Senadores aliados de Ciro Nogueira (PP-PI) afirmam que a operação da Polícia Federal (PF), realizada nesta quinta-feira, 7, é uma possível ‘retaliação’ do ministro André Mendonça, responsável pelo caso no Supremo Tribunal Federal (STF). Essa retaliação seria em resposta à rejeição do nome do advogado-geral da União, Jorge Messias, para uma vaga na Corte. Mendonça era visto como um dos principais apoiadores da indicação de Messias dentro do STF.
De acordo com a PF, existem indícios de que Daniel Vorcaro, ex-proprietário do Banco Master, financiou viagens internacionais luxuosas e fez repasses mensais de até R$ 500 mil ao senador Ciro Nogueira em troca da apresentação de emendas de interesse do banco no Congresso. O senador foi alvo de busca e apreensão na quinta fase da Operação Compliance Zero, autorizada por Mendonça, que investiga um esquema bilionário de fraudes financeiras envolvendo o Banco Master.
Aliados de Ciro destacam que o pedido da PF foi feito em 10 de abril, antes da votação da indicação do AGU, e que a operação foi deflagrada somente após a rejeição de Messias. Há uma percepção de que a ação da PF está ligada à influência de Ciro na derrota do indicado pelo presidente Luiz Inácio Lula da Silva.

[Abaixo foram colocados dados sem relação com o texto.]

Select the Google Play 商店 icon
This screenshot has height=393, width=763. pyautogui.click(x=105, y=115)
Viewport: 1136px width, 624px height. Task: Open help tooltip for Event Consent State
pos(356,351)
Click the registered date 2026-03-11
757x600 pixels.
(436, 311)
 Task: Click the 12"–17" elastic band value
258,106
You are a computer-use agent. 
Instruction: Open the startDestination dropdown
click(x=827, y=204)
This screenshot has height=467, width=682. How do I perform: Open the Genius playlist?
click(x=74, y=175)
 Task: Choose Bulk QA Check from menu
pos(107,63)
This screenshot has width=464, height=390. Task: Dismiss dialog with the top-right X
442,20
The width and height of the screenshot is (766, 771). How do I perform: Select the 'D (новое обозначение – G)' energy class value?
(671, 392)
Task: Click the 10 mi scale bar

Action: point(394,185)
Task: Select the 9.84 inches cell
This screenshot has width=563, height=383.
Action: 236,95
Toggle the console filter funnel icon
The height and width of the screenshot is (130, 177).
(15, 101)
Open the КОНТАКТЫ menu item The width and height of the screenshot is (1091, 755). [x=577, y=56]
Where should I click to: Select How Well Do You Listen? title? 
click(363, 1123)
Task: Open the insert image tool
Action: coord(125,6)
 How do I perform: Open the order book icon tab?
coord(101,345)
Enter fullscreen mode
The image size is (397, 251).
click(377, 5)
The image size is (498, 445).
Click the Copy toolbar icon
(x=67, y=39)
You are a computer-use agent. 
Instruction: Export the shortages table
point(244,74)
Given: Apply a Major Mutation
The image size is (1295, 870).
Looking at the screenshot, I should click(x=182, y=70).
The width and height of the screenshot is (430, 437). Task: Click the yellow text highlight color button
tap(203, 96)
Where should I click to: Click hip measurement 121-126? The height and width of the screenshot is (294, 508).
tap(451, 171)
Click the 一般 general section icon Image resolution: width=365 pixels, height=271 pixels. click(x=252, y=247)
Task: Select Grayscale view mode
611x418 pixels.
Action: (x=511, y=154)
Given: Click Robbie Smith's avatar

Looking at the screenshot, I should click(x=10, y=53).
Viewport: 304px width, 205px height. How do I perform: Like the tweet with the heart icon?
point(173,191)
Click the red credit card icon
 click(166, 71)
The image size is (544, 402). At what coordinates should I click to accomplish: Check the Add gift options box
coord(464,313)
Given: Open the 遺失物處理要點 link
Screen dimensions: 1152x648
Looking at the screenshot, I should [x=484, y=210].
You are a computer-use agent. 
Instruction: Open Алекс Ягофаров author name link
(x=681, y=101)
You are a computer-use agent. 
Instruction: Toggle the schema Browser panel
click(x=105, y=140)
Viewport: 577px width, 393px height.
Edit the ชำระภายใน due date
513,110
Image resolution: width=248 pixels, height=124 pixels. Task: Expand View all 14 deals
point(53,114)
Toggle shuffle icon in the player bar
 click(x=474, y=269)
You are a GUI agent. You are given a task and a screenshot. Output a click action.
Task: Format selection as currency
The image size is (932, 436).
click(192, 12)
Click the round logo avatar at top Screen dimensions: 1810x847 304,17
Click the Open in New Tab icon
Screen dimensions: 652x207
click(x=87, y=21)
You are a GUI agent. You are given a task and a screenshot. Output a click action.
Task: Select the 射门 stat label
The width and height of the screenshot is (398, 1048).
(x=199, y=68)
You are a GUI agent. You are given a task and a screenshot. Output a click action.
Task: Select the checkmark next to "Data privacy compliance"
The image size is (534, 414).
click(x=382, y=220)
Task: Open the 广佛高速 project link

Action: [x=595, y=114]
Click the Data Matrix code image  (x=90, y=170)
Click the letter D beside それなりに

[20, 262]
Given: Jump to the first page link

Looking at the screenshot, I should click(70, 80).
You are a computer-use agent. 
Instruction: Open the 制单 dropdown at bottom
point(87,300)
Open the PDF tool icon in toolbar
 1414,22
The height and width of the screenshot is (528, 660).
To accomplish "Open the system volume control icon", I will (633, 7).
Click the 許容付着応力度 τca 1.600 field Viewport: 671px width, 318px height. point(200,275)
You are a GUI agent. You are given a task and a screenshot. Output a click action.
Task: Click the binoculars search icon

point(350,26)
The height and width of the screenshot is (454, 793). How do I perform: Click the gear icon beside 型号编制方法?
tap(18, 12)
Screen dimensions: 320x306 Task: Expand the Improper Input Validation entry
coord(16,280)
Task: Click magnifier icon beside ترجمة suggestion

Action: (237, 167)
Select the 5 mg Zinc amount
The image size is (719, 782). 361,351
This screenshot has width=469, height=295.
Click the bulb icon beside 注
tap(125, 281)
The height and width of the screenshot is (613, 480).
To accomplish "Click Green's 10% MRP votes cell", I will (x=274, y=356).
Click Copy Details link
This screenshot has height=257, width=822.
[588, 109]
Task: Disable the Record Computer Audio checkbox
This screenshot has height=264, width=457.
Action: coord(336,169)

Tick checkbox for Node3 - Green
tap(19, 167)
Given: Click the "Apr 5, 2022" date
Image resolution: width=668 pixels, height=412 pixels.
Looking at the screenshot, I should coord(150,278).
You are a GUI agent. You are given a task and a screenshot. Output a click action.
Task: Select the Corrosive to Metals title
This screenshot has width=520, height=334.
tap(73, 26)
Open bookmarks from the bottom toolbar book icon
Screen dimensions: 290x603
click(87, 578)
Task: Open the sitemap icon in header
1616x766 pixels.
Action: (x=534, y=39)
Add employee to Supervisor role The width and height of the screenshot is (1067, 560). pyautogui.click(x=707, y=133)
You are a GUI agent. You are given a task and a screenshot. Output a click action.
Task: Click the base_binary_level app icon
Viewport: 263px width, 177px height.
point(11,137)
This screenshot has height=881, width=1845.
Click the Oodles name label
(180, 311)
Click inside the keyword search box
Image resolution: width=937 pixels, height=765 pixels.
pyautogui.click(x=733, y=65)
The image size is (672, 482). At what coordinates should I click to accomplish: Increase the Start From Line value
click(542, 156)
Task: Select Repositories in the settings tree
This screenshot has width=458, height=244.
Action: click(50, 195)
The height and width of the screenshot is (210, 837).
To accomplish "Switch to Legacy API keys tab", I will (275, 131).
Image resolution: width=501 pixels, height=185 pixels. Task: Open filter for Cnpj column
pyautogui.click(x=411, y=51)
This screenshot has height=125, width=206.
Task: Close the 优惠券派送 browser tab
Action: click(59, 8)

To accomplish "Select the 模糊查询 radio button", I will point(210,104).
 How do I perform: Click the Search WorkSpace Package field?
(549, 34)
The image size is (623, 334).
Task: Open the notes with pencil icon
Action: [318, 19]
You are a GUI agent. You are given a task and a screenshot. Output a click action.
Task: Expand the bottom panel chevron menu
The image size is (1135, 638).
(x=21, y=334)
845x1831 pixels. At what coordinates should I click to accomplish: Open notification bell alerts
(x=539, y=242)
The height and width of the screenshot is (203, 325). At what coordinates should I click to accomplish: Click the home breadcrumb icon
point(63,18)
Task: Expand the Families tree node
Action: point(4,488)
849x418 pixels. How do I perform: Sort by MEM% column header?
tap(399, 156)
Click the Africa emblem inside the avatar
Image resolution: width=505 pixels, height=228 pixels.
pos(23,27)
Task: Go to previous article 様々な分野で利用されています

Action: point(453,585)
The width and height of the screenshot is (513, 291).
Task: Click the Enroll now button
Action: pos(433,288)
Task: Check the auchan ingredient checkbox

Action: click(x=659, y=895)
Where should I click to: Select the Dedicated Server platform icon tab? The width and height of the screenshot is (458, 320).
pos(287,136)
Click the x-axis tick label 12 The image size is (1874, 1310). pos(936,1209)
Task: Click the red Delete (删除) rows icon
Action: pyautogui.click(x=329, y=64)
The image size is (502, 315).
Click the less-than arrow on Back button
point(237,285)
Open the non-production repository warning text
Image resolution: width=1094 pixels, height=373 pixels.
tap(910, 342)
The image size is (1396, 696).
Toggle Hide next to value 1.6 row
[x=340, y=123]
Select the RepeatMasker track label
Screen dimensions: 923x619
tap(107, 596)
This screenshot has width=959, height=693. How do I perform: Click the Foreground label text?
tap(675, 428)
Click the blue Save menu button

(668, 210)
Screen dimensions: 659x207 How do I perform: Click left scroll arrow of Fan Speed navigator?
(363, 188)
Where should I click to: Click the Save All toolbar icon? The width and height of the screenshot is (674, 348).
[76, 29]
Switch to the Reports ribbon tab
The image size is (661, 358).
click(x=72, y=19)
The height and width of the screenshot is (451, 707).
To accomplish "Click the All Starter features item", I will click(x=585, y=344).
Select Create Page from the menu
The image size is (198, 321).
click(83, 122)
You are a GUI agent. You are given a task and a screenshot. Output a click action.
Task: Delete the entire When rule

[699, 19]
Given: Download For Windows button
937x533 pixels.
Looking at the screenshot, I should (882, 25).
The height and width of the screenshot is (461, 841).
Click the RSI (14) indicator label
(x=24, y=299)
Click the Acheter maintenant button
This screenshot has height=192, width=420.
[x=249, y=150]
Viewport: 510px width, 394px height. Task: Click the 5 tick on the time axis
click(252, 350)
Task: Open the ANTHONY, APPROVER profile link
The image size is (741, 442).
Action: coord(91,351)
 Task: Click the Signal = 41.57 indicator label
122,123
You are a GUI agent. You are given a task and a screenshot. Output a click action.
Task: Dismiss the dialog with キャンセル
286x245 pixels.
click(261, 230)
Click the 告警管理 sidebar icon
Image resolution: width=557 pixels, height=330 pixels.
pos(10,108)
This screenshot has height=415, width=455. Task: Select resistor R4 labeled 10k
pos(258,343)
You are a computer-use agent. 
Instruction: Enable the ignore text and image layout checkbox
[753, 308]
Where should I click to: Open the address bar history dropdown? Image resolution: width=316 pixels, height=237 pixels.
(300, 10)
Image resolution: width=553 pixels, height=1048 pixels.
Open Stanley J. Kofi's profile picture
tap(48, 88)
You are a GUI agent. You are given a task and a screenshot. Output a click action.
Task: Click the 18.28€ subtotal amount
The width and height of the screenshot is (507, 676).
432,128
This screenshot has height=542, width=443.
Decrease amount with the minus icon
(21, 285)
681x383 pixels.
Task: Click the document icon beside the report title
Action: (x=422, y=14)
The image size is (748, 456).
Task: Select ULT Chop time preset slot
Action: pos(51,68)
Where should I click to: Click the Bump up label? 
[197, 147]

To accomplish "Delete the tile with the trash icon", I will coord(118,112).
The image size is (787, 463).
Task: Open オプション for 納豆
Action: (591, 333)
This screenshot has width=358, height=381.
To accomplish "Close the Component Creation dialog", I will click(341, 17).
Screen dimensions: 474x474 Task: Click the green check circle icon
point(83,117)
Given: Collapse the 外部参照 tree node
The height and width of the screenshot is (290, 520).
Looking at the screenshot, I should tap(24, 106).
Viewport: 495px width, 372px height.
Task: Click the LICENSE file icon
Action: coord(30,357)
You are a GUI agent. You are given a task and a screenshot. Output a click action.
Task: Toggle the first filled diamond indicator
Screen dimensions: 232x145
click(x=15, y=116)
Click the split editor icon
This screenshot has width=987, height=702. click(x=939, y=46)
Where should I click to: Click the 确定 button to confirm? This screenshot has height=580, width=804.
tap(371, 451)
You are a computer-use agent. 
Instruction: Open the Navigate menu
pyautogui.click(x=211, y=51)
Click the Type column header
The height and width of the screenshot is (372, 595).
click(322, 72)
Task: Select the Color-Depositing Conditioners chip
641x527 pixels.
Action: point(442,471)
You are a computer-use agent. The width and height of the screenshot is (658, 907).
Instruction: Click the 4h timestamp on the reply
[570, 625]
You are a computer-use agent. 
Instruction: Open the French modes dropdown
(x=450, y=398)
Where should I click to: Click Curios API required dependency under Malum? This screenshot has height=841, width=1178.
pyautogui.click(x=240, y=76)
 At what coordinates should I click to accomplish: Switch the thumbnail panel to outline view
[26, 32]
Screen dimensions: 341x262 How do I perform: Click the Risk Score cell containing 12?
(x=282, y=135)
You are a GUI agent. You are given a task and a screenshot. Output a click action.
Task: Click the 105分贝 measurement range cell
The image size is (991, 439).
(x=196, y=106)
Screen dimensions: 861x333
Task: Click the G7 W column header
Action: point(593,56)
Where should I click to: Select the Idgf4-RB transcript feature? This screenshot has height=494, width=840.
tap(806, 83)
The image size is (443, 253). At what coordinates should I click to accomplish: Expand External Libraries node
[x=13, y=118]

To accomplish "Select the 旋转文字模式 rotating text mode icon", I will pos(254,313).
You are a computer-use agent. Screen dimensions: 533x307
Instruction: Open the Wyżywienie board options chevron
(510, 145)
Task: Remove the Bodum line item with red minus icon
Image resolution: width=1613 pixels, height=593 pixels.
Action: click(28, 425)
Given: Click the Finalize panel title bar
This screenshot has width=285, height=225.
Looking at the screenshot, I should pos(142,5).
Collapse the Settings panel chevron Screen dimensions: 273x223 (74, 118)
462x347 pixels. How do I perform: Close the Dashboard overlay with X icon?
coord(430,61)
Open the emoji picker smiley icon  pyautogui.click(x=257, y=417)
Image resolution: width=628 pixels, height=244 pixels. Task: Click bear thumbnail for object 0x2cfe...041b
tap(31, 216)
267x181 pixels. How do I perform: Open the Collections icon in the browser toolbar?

Apesar do apoio público ao chefe da AGU, o governo esperava que aliados de Ciro garantissem votos favoráveis no Senado, o que não ocorreu.
Lideranças do bloco, como a senadora Tereza Cristina, do Progressistas, partido de Ciro, ressaltaram a importância de garantir o direito à ampla defesa e evitar julgamentos precipitados antes do término das investigações.